Passage given =>
- - -

TV 1 is a Sri Lankan general entertainment television channel which provides English and Sinhalese content aimed at the youth market. Founded in 1992 as MTV Newsvision, it was one of Sri Lanka's first privately owned television channels. Its sister channel MTV was renamed Sirasa TV in June 1998 and MTV Newsvision was renamed MTV. MTV was later re-branded Channel One MTV. On 26 January 2012 the channel was re-launched as MTV Sports. MTV Sports was re-branded MTV in July 2015. The channel was renamed TV 1 on the 21 January 2016.

The channel is available on UHF channel 58/59 in the Colombo area and on UHF channel 51 in the Kandy area. It is also available on PEO TV. TV 1 is owned by MTV Channel (Pvt) Ltd, part of the Capital Maharaja conglomerate.

- - -

Recorded data =>
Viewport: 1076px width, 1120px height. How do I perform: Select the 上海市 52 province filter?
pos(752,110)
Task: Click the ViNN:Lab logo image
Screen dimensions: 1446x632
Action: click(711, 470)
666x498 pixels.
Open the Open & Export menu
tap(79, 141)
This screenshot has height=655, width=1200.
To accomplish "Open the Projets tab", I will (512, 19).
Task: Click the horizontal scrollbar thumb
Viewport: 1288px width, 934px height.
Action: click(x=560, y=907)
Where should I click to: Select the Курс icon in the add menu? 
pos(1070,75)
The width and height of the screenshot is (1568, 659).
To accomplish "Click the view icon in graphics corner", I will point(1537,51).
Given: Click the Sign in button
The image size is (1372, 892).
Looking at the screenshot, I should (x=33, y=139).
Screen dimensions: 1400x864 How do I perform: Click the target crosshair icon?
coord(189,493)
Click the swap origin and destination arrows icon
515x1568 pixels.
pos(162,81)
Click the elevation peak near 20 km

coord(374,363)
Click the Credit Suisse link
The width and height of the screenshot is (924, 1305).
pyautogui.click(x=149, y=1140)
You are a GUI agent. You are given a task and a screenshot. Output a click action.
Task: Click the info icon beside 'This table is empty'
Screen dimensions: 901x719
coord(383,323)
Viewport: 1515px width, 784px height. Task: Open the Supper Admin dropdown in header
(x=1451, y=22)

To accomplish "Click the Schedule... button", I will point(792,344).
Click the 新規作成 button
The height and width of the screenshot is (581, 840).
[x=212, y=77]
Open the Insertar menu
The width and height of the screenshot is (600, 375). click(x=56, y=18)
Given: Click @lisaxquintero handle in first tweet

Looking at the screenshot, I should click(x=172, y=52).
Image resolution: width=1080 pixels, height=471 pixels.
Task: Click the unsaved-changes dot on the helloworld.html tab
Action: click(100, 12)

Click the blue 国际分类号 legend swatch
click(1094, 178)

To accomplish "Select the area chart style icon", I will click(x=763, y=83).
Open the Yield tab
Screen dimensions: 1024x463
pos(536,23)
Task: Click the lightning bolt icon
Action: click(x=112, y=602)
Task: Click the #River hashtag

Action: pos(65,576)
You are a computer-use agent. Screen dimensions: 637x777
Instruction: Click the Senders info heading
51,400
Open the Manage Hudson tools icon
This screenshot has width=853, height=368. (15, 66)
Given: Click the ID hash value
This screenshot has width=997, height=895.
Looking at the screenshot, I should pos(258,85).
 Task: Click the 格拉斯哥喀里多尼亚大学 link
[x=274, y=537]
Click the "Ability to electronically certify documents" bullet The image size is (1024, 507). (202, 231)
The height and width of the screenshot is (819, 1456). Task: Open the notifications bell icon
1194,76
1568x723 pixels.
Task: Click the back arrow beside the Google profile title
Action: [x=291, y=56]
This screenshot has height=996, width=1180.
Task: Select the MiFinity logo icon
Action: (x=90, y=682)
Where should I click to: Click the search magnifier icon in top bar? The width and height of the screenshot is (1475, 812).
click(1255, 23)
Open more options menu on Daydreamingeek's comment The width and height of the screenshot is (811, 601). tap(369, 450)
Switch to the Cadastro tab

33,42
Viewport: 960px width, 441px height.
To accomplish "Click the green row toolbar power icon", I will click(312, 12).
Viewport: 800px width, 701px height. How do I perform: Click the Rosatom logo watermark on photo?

- - -

Job A => Per the passage on TV 1, which company owns the channel?
Job B => From the passage on TV 1, extract the words from "The channel is" to "Capital Maharaja conglomerate." verbatim.

Problem solution A => MTV Channel (Pvt) Ltd, part of the Capital Maharaja conglomerate.

Problem solution B =>
The channel is available on UHF channel 58/59 in the Colombo area and on UHF channel 51 in the Kandy area. It is also available on PEO TV. TV 1 is owned by MTV Channel (Pvt) Ltd, part of the Capital Maharaja conglomerate.